═════ Aangeleverde tekst

Acts 20:17-38

Paulus roept de oudsten van Efeze bij zich

Hoewel Paulus door tijdgebrek niet naar Efeze kan, verlangt hij er toch naar met de gemeente contact te hebben. Hij kan niet de hele gemeente bij zich roepen, maar wel de verantwoordelijken van de gemeente, de oudsten. Vandaar dat hij de halteplaats Miléte gebruikt om deze oudsten bij zich te roepen.

Dat hij dat met een bedoeling doet en niet slechts vanuit een emotionele opwelling, blijkt uit zijn toespraak tot hen. Van zijn twee eerdere toespraken is er één tot de Joden (Hd 13:15-41) en één tot de heidenen (Hd 17:22-31). Hier richt hij zich tot de oudsten van de gemeente in Efeze en in hen tot de hele gemeente daar en over hun hoofden heen vervolgens ook tot de wereldwijde gemeente.

Oudsten worden altijd in het meervoud genoemd en staan alleen in verbinding met de plaatselijke gemeente. Er is niet zoiets als een dominee of lerende ouderling. Oudste en opziener is dezelfde persoon. Dat blijkt duidelijk uit Hd 20:28 waar Paulus ditzelfde gezelschap van oudsten opzieners noemt (vgl. Tt 1:5; 7).

Lukas ruimt voor deze toespraak weer veel plaats in. Deze toespraak is namelijk niet alleen van belang voor de oudsten van Efeze en de gemeente daar, maar voor de hele christelijke kerk. Daarin wordt ons een overzicht van de bediening van Paulus gegeven. Het gaat daarbij niet zozeer om de uitwerking van zijn bediening naar buiten toe, de resultaten die dat voor anderen heeft opgeleverd. Het gaat vooral om de innerlijke kant van zijn dienst, wat hij daar zelf bij heeft ervaren en doorstaan, de strijd en zielsoefeningen die ermee gepaard zijn gegaan, de tranen, de zorg, de toewijding waarmee hij zijn bediening heeft verricht. Hij voelt zich in dit kleine gezelschap van verantwoordelijken vrij om zijn gevoelens te uiten, om die met hen te delen als met vrienden.

══════════

**Opdracht:** Zet de tekst over Paulus' toespraak tot de oudsten van Efeze voort, aansluitend op de laatste zin. Het materiaal komt uit een andere bron dan de tekst.

═════ Bronmateriaal

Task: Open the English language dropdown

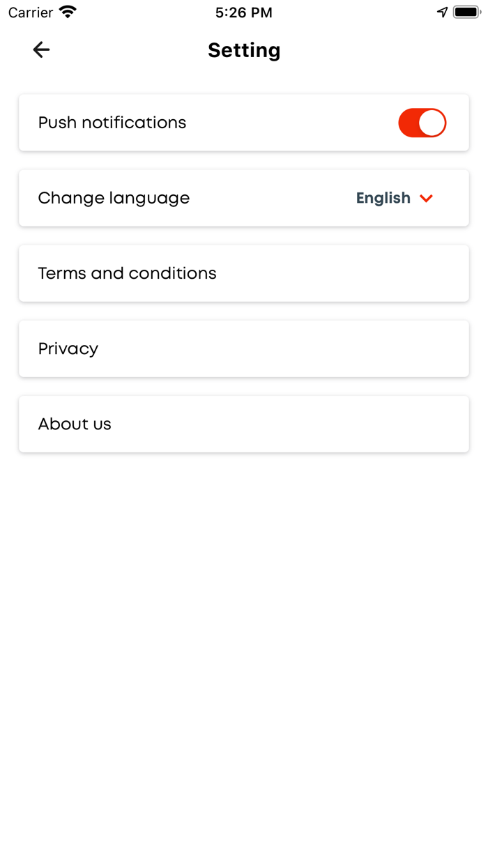Action: (x=383, y=198)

══════════

**Antwoord:**
Zijn toespraak heeft ook een profetische strekking. Hij spreekt erover wat de uitwerking van zijn bediening zal zijn in de geschiedenis van de christelijke kerk als hij en de andere apostelen zouden zijn heengegaan.

In zijn toespraak kijkt hij

1. terug (Hd 20:18-21),

2. naar het heden (Hd 20:22-27) en

3. naar de toekomst (Hd 20:28-31).

Hij spreekt over zijn bediening als

1. evangelist (Hd 20:21; 24),

2. leraar (Hd 20:25; 27),

3. profeet (Hd 20:29-30) en

4. herder (Hd 20:31-35). Als herder heeft hij oog voor de hele kudde, waarbij hij zijn zorg voor de zwakken speciaal noemt (Hd 20:35).

We kunnen zijn toespraak in vier delen verdelen, waarbij de woorden “en nu” of “en nu, zie” de verschillende delen markeren:

1. zijn voorbeeld (Hd 20:18-21),

2. zijn weg (Hd 20:22-24),

3. de ontwikkelingen na zijn heengaan (Hd 20:25-31) en

4. zijn aanbeveling (Hd 20:32-35).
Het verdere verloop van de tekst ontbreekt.